OUR PLAN/STRATEGY/TACTICS/SOLUTION/RESUTRUCTURING:
We typically not only file a formal legal proceeding (bankruptcy or consumer proposal) to take care of the debt load, but also advise our clients on various other tactics by which they can put themselves in as optimum a position financially as is possible under the circumstances. That can mean any and all of the following:
- Banking; we always advise clients to change banks if they owe money to the bank they are doing their daily baking with, personal and/or business
o Canadian banks are afforded a right of offset under the Bank Act (see my recent article here Can Your Bank Take Your Money From You? ) and can seize funds if you either fail to pay them or file an insolvency proceeding; you need to first and foremost protect your money (and stop the bleeding/gain control)
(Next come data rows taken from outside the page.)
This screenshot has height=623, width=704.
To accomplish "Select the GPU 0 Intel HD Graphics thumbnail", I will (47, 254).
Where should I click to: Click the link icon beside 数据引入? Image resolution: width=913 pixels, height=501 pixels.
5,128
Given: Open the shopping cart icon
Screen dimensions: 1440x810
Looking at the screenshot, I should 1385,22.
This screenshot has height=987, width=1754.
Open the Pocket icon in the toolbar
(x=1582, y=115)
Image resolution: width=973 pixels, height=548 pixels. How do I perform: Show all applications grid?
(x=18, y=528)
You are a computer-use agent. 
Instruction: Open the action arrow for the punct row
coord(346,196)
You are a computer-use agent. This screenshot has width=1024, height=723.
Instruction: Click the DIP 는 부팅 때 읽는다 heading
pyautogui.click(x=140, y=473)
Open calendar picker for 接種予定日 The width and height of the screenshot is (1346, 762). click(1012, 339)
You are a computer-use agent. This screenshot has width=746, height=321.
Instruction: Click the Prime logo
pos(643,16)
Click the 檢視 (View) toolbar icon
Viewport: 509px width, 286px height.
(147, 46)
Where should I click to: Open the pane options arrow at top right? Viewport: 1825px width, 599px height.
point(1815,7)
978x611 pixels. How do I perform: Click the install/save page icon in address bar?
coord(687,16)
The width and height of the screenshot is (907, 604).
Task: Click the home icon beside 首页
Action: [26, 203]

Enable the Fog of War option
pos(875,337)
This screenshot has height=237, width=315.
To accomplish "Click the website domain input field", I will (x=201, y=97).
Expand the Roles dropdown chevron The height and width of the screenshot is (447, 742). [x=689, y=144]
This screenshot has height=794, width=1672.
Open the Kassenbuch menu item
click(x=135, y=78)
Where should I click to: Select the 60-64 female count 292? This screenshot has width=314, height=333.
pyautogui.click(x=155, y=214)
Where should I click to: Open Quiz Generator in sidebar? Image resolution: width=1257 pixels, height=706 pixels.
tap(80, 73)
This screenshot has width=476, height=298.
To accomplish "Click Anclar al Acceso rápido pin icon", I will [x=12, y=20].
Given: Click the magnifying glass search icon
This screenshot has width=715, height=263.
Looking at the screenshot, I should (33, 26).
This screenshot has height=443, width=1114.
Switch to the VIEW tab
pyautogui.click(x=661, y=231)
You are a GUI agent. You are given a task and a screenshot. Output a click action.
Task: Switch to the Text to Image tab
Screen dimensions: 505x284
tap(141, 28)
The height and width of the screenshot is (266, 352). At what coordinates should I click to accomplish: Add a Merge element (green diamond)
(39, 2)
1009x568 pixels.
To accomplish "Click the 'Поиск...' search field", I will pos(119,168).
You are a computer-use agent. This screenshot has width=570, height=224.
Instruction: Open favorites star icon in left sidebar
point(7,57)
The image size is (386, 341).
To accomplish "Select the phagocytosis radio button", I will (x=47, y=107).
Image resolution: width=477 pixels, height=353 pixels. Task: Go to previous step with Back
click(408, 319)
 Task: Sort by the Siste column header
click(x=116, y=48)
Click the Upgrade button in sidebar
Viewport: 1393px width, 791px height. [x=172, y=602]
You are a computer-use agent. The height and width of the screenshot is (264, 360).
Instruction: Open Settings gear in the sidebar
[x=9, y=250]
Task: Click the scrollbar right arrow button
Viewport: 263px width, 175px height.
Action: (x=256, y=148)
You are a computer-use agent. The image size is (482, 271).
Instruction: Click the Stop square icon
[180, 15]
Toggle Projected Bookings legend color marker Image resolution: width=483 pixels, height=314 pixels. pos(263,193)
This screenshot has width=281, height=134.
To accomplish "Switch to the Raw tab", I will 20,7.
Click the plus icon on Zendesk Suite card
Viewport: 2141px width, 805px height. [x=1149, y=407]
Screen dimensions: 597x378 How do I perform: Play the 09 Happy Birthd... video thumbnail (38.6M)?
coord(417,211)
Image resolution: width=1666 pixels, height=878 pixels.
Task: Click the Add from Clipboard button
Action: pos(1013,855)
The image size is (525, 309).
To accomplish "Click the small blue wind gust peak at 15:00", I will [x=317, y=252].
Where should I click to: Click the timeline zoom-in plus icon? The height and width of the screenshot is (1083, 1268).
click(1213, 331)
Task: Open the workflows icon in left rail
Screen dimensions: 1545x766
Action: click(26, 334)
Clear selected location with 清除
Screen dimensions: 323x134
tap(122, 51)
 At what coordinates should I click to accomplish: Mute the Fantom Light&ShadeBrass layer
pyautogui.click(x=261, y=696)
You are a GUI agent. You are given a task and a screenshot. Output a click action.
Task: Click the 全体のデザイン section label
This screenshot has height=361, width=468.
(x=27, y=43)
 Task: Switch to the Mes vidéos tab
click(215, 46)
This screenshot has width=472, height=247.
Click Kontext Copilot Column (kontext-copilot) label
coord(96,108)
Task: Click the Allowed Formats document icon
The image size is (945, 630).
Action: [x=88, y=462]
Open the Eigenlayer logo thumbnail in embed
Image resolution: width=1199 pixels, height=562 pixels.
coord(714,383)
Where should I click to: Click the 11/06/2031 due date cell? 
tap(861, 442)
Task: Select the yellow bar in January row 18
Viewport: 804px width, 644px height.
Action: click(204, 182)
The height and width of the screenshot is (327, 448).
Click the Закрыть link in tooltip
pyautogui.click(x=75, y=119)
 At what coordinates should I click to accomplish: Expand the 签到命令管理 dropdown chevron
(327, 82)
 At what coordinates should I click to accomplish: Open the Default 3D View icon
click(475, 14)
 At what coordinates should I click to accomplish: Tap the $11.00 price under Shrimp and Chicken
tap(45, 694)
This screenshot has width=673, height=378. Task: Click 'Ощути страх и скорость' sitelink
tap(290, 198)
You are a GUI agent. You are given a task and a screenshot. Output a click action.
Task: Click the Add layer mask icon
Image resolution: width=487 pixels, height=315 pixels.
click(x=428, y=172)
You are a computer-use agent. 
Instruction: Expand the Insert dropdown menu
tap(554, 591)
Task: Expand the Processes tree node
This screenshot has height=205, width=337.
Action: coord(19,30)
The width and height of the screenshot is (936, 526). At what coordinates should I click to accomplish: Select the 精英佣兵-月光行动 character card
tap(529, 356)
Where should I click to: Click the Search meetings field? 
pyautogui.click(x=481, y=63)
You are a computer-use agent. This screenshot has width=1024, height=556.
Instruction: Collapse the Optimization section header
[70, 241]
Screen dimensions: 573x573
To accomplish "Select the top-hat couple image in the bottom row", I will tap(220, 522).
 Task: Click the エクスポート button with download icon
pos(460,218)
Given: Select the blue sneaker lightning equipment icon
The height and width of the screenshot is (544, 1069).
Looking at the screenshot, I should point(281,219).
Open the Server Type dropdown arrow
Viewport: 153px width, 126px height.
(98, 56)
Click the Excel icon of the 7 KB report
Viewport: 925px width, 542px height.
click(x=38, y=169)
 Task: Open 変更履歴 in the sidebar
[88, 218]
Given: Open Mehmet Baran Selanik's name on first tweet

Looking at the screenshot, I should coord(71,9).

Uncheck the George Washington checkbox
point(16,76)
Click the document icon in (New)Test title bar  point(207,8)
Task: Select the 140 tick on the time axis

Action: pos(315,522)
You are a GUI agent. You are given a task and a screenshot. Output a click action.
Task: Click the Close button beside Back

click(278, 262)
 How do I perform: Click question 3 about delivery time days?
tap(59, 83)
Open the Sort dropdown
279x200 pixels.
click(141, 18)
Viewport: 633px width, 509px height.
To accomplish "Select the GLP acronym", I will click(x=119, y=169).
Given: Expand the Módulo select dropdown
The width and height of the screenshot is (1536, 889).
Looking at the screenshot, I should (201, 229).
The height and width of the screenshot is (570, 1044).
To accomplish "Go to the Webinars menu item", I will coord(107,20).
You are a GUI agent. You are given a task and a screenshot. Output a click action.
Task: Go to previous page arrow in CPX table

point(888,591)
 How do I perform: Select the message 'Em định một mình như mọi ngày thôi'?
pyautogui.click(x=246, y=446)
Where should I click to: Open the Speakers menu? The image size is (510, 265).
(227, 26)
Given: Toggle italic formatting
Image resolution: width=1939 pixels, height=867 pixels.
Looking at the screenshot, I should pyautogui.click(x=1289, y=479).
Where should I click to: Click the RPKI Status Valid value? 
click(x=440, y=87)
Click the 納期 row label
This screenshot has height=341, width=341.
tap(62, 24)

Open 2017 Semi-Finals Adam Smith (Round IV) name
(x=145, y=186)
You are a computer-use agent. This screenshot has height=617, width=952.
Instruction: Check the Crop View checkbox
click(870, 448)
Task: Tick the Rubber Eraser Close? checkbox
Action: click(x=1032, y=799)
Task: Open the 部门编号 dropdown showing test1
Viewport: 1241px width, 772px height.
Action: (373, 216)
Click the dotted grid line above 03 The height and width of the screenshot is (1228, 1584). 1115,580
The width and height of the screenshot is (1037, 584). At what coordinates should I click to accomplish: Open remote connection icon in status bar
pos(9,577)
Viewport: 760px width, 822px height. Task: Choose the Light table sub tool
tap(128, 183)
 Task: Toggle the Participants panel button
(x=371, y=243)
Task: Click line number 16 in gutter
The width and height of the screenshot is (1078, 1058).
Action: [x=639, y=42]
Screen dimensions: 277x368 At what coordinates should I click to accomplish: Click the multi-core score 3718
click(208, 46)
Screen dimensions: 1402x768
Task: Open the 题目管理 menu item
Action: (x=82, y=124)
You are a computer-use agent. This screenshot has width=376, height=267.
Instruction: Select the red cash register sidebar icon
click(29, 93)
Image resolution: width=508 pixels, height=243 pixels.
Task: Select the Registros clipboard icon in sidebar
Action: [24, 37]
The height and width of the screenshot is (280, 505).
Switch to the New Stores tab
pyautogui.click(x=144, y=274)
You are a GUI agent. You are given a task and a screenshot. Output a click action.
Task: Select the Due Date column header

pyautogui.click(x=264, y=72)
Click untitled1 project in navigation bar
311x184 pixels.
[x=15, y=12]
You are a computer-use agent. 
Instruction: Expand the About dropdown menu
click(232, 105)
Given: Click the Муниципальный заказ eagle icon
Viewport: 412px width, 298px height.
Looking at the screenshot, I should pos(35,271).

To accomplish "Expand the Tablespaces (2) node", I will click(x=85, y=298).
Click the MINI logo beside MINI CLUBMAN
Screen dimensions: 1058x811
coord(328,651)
- Operation: cease all operations of the company, including any banking or financial; this is to keep things tidy – you don’t want any more debt being incurred or funds flowing through any business accounts etc. (Note: you cannot close a corporation that owes debt, but you also do not need to – that is an administrative detail that you can address in the future; leaving it dormant causes no harm).
- Taxes: file a final / closing tax return for the corporation (to keep CRA happy); also file HST returns up to date, even if they are zero/nil returns; this is also to keep CRA happy with you (CRA love it when you are up to date, even if you owe them a ton of tax debt.
- Get a new HST # if continuing with a subsequent business; this allows both you and CRA to be able to separate what is what in future and not have any cross-contamination of tax or remittances. Makes for a clean break from Oldco to Newco. (in our case study, the gentleman is on payroll now, but most often skilled tradespeople continue operating under a new company.)
- If continuing on in another business, get set up for regular, quarterly HST remissions so as not to get too far behind in future. We always recommend you work with an accountant on this matter. Good business practice.
- Leave alone any purely corporate debts once the corporation ceases operation & once you file the consumer proposal. Corporate debts are corporate – not personal. Again – that is one of the reasons you incorporated in the first place.
- Disposition of business assets? Most small business either don’t have significant assets or they are tools of the trade, which are exempt to a large degree in a hypothetical bankruptcy calculation. If there are any business assets, you can liquidate them but you then want to pay your unsecured creditors proportional to what you owe them so they cannot invoke s. 95 of the BIA where it says you made a legal ‘preference’ of one creditor over another; proposals are meant to treat all creditors fairly.
So, do the above and file a Consumer Proposal. Offer $650 x 60 months = $39,000 total (includes the trustees fees, everything) on the $152,000 they owe. Save $113,000 in principal plus all future interest, avoid wage garnishees and CRA liens. And he gets to keep his house, probably to rebuild equity over time. Not a bad way to get a Fresh Start and also avoid filing bankruptcy.
Very interesting. Appreciate the in-depth hypothetical.